Understand the complexities of this drama or not – this situation is symbolic of the rift between the EU’s older and newer members.

In fact, the issue has escalated as such that several countries in the former Soviet bloc (including Croatia) now believe that accusations of political interference are grounds for calling for judicial reforms.

The confusing bickering aside, tensions between member states cause real consequences for the markets. And in this instance, the result of the drama was that Hungary delayed the use of covid support funds and impeded agreements at the EU Council.

In fact, the council even threatened to withdraw funding for Poland completely.

Now, with Slovenia starting its presidency, the issue could escalate even further. And this could potentially become a recurring theme in covid support allocation discussions, as both sides try to leverage their positions.
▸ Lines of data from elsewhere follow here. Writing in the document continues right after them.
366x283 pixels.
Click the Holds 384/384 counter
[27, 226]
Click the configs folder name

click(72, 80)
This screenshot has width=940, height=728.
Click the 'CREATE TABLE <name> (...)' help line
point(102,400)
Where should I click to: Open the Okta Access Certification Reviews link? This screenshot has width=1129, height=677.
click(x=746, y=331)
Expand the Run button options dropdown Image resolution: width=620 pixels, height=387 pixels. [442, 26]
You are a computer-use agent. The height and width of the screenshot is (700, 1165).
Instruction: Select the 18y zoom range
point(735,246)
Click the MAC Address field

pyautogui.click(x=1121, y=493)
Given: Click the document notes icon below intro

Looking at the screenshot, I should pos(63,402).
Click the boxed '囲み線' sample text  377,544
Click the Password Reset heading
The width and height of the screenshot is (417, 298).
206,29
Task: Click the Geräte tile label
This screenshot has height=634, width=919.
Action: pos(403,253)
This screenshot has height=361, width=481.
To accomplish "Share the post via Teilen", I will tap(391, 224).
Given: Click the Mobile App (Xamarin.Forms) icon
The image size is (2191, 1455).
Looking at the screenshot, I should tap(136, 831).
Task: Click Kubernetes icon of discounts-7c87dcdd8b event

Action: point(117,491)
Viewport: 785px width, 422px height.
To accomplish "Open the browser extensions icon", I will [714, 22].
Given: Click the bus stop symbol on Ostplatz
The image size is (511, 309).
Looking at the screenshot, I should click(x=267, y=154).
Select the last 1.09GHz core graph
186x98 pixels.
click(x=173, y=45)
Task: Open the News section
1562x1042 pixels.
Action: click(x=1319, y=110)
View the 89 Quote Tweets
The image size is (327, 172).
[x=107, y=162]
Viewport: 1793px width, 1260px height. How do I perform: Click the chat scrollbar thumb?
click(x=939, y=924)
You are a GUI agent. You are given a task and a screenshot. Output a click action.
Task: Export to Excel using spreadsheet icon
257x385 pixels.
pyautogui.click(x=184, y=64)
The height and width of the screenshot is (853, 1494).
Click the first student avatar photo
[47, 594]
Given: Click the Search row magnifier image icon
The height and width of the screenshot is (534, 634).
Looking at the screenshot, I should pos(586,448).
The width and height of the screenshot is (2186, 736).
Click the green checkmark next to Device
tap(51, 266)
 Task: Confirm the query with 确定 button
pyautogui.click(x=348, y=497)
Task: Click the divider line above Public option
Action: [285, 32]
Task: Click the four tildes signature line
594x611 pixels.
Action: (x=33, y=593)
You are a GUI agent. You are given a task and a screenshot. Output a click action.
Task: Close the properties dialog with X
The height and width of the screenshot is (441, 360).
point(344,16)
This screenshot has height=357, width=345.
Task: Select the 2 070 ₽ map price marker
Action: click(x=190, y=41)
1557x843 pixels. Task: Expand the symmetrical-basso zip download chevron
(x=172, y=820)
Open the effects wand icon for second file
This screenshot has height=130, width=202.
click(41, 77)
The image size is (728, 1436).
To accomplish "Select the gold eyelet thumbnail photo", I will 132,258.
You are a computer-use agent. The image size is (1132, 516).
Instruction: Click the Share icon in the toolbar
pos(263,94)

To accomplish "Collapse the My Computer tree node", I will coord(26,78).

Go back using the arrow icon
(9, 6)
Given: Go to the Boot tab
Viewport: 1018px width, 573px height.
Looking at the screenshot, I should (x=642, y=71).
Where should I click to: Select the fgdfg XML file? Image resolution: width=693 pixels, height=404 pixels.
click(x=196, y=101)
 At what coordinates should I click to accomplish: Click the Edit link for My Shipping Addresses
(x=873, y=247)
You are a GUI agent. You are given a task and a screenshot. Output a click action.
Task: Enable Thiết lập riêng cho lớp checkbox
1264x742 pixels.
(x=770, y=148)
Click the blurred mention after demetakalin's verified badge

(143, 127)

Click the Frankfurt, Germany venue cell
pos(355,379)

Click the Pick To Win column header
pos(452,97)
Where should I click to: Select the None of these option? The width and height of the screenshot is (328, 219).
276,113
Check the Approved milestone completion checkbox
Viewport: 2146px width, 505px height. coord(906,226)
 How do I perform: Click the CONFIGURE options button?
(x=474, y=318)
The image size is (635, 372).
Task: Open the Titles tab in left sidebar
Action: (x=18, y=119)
So, with that in mind, traders should keep an eye on how member state relations could affect covid response timelines moving forward, in order to best manage their risk.

Where the data is going

Economists expect the eurozone retail sales to have significantly slowed down their pace.

Projections are for sales to have dropped to an annual change of just 7.9% compared to 23.9% in the prior month. Last year’s comparably weak results, due to covid, partially distorted this outcome.

However, the lack of follow-through might weigh on investor sentiment. This is particularly because they are already wary of where the shared economy is headed.